WHAT THIS TASK INVOLVES >> Across all the records, filter for lines with the word "Threat" and copy them.
═════ RECORDS TO PROCESS ═════
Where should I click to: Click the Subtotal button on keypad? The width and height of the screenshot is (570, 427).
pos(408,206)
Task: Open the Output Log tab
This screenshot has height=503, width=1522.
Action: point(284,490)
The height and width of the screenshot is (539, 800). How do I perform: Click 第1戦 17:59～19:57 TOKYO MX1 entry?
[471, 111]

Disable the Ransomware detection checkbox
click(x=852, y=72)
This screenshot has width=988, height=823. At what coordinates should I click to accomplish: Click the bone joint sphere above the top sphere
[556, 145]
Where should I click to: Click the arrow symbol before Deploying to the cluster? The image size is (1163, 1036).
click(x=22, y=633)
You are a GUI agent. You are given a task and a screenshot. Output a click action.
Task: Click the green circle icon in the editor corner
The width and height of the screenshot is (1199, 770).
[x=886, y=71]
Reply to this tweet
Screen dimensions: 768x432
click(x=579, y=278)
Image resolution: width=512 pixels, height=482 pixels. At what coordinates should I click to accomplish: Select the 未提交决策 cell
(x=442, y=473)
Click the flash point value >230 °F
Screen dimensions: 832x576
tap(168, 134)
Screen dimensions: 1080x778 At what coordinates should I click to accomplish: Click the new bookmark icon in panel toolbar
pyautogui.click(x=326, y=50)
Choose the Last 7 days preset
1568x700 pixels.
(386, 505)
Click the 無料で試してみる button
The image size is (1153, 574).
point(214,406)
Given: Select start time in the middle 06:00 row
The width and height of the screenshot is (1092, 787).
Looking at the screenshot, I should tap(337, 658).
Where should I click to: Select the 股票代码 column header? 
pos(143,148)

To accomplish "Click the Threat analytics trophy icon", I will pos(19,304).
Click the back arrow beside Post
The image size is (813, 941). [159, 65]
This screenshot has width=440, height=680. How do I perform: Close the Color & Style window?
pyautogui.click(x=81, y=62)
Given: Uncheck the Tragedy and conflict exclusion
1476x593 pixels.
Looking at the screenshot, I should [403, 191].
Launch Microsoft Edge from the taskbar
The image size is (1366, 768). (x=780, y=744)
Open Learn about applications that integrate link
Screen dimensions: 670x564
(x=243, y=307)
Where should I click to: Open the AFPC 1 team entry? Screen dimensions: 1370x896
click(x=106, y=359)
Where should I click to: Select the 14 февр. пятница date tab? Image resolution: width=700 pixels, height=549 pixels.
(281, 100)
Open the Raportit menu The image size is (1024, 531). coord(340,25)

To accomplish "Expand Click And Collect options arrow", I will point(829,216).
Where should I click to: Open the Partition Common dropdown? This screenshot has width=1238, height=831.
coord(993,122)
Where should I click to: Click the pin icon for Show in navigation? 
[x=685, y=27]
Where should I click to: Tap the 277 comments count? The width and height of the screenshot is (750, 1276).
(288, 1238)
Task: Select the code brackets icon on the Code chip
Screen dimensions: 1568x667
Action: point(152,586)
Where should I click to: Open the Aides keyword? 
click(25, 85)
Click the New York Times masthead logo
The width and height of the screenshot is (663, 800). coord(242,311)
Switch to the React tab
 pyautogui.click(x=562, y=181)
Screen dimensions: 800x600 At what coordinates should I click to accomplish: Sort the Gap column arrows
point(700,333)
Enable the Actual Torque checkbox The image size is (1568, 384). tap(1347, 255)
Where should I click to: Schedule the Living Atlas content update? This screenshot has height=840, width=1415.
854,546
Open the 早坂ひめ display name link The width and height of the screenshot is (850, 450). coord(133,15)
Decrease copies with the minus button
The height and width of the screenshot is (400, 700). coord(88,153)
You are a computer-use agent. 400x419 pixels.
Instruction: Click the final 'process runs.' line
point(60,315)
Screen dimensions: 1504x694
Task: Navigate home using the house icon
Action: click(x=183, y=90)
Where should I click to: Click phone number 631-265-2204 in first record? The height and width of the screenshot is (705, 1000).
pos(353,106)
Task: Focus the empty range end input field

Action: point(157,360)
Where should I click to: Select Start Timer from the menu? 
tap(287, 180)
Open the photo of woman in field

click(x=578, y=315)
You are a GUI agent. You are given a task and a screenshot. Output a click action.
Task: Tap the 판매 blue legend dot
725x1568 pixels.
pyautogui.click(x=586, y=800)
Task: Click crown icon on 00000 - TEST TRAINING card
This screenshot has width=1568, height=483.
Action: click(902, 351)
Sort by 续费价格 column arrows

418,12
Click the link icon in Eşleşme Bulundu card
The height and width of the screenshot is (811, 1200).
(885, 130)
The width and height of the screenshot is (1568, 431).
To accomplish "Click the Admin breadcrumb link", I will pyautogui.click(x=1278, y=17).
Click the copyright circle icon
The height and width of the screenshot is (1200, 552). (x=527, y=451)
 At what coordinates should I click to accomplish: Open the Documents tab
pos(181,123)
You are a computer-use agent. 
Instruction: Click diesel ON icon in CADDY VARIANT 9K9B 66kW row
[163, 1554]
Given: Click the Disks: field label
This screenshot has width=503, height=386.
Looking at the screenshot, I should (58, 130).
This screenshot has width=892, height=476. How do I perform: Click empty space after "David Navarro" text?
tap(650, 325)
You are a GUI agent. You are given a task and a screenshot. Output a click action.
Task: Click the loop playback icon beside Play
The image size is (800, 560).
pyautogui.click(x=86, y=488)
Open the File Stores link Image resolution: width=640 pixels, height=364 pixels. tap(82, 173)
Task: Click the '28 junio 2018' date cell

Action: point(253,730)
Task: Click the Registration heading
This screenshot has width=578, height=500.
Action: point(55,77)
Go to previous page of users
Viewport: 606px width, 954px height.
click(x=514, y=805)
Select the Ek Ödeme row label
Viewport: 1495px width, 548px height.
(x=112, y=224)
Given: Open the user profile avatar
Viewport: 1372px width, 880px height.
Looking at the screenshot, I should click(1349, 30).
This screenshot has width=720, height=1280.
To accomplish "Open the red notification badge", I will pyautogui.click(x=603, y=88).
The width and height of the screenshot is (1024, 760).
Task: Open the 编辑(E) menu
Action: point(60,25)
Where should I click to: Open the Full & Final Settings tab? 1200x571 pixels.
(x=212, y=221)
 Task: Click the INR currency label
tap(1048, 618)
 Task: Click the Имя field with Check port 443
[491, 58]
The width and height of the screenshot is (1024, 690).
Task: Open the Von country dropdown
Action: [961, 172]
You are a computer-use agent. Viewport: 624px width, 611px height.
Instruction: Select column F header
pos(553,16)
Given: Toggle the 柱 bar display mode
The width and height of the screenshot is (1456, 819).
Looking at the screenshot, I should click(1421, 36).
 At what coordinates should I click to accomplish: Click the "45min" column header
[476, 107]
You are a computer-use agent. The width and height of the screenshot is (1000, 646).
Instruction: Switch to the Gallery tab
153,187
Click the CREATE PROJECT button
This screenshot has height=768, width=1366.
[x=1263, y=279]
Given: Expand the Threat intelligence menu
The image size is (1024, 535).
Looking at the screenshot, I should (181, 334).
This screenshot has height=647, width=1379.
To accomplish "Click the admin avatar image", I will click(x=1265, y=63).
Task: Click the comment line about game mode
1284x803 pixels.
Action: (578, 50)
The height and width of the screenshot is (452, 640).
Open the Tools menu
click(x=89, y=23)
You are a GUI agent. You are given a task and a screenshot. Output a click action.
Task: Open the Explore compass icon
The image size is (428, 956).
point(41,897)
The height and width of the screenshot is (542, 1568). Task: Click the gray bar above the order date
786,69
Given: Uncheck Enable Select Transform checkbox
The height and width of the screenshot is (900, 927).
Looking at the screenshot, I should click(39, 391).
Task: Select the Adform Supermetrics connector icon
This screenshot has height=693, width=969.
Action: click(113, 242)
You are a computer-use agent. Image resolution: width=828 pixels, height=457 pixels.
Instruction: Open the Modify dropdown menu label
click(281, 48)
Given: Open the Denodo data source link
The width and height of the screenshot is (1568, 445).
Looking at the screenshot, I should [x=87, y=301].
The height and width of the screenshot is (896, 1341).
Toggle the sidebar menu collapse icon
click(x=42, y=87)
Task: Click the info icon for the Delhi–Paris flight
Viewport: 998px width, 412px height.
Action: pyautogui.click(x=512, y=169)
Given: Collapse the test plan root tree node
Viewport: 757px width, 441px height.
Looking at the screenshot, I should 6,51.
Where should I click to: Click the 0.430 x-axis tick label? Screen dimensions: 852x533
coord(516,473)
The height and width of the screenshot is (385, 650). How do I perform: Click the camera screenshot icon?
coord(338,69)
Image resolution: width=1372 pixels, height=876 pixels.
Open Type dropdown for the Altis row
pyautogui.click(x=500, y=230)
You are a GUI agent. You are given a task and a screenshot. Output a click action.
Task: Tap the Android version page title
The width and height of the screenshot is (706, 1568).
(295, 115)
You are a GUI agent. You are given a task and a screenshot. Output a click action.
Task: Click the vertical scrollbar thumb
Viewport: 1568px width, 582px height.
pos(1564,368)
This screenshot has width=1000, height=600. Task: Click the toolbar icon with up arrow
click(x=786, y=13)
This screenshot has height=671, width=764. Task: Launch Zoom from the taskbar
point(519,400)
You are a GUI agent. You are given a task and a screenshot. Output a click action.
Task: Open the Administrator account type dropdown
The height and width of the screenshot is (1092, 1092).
═════
ANSWER TO THE EXERCISE >>
To accomplish "Click the Threat analytics trophy icon", I will pos(19,304).
Given: Expand the Threat intelligence menu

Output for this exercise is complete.